* [TEXT SECTION]:
☆ ☆ ☆ ☆

Does Generational Marketing Work?


First, there were the “Baby Boomers”––a generation that marketers have dissected, scrutinized and analyzed with an almost scientific precision. Then, there was the “Baby Bust.” These were those children born from 1964 to1980, what we eventually called “Generation X.” Next came “Gen Y,” those who were born between 1981 and 1994. These, we redubbed “Millennials”–– a name which has always sounded a bit like some misbegotten HBO mini-series.

Now, marketers are poking and prodding the so-called “Generation Z,” those born since the mid-90s who grew up in the gloomy realties of Middle Eastern wars, global terrorism and under-employed parents.

But hey, there was also the iPhone. That was kind of fun.

And now, we already arrived at the end of the generational alphabet. That was poor planning! So why do marketers fixate so on these sort of psychographic demarcators?

☆ ☆ ☆ ☆

* [INSTRUCTIONS]:
• A. Copy the generational marketing passage from the words "Does Generational Marketing" through the words "and under-employed parents.", substituting "advertisers" for "marketers" each time it appears.
• B. List every name that the generational marketing passage gives to a generation.
• C. According to the generational marketing passage, why was the naming of generations "poor planning"?

* [STORED DATA]:
☆ ☆ ☆ ☆

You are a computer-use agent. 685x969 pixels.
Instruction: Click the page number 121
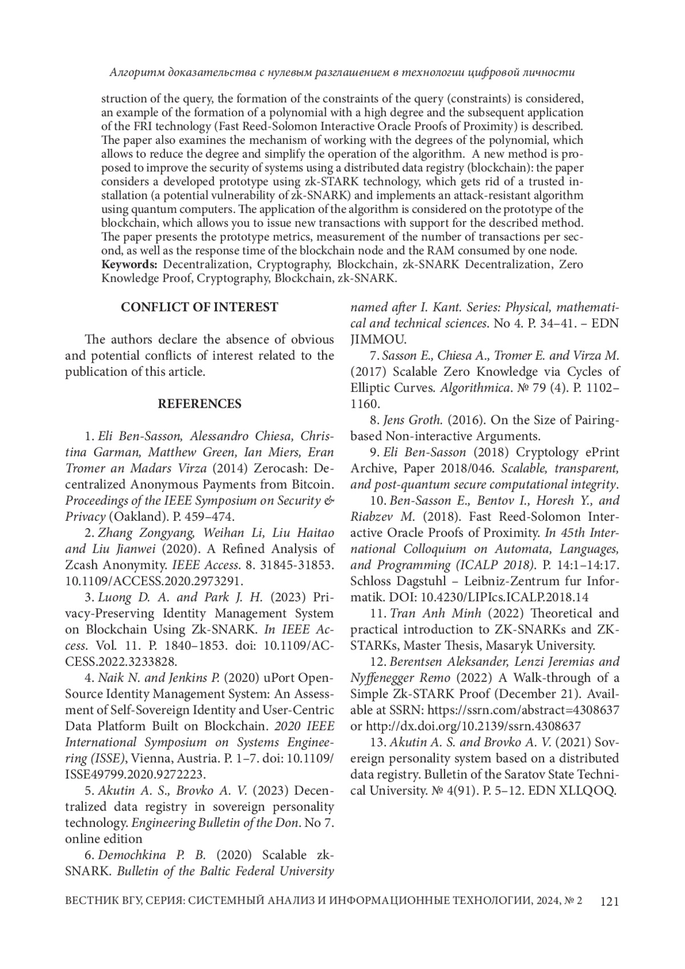pyautogui.click(x=609, y=902)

☆ ☆ ☆ ☆

* [WORKED SOLUTIONS]:
• A.
Does Generational Marketing Work?


First, there were the “Baby Boomers”––a generation that advertisers have dissected, scrutinized and analyzed with an almost scientific precision. Then, there was the “Baby Bust.” These were those children born from 1964 to1980, what we eventually called “Generation X.” Next came “Gen Y,” those who were born between 1981 and 1994. These, we redubbed “Millennials”–– a name which has always sounded a bit like some misbegotten HBO mini-series.

Now, advertisers are poking and prodding the so-called “Generation Z,” those born since the mid-90s who grew up in the gloomy realties of Middle Eastern wars, global terrorism and under-employed parents.

• B. Baby Boomers, Baby Bust, Generation X, Gen Y, Millennials, Generation Z

• C. The naming was poor planning because, with "Generation Z," marketers have already reached the end of the generational alphabet.